==== Data listing

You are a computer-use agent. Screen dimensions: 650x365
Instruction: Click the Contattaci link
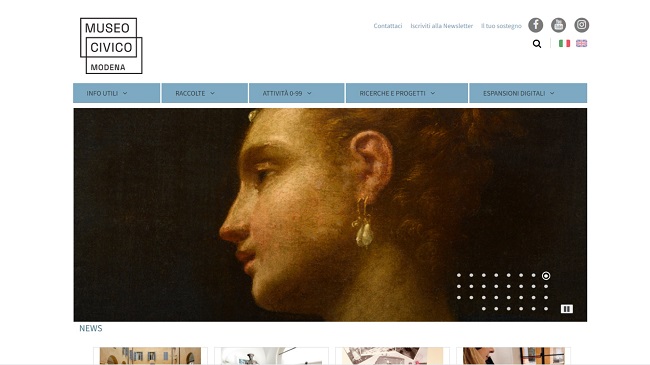(388, 26)
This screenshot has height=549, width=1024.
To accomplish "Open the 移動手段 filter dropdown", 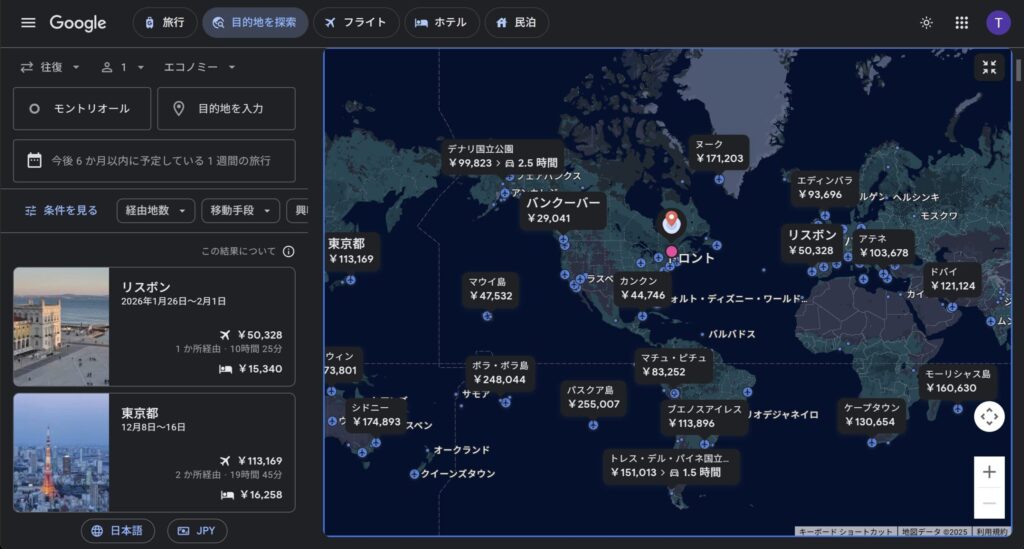I will click(240, 211).
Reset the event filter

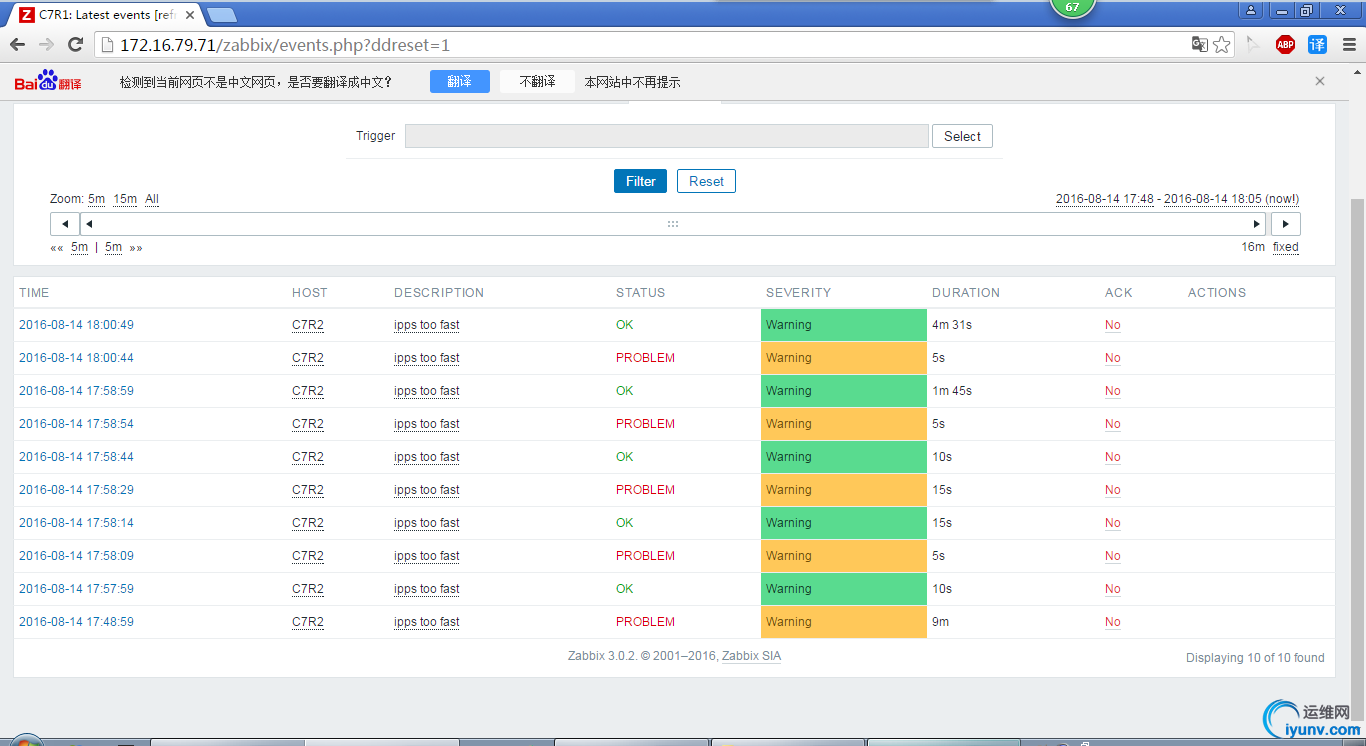coord(706,181)
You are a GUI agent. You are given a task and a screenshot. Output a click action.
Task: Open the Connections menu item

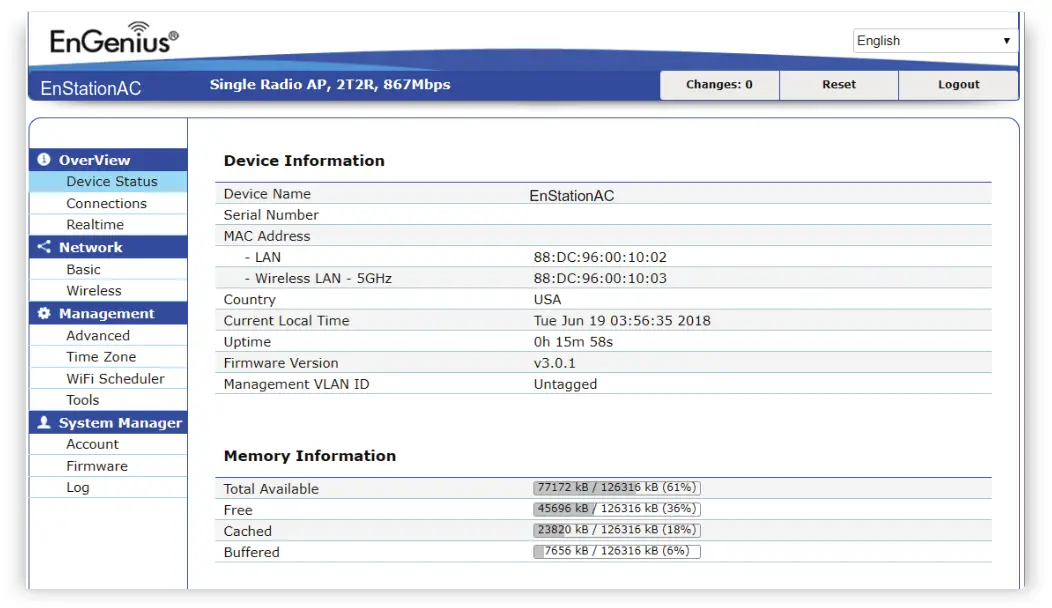[106, 203]
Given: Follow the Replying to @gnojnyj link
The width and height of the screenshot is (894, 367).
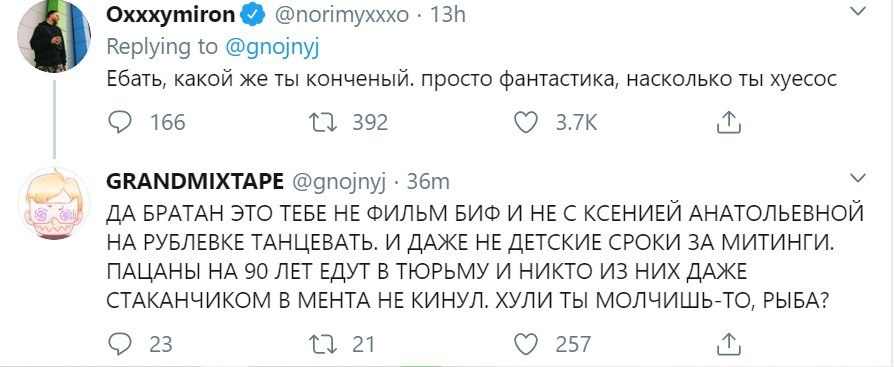Looking at the screenshot, I should [273, 48].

========

Every line of the data that includes the word "agent" should be copied.

_Task result_:
You are a computer-use agent. Screen dimensions: 650x365
You are a GUI agent. You are given a task and a screenshot. Output a click action.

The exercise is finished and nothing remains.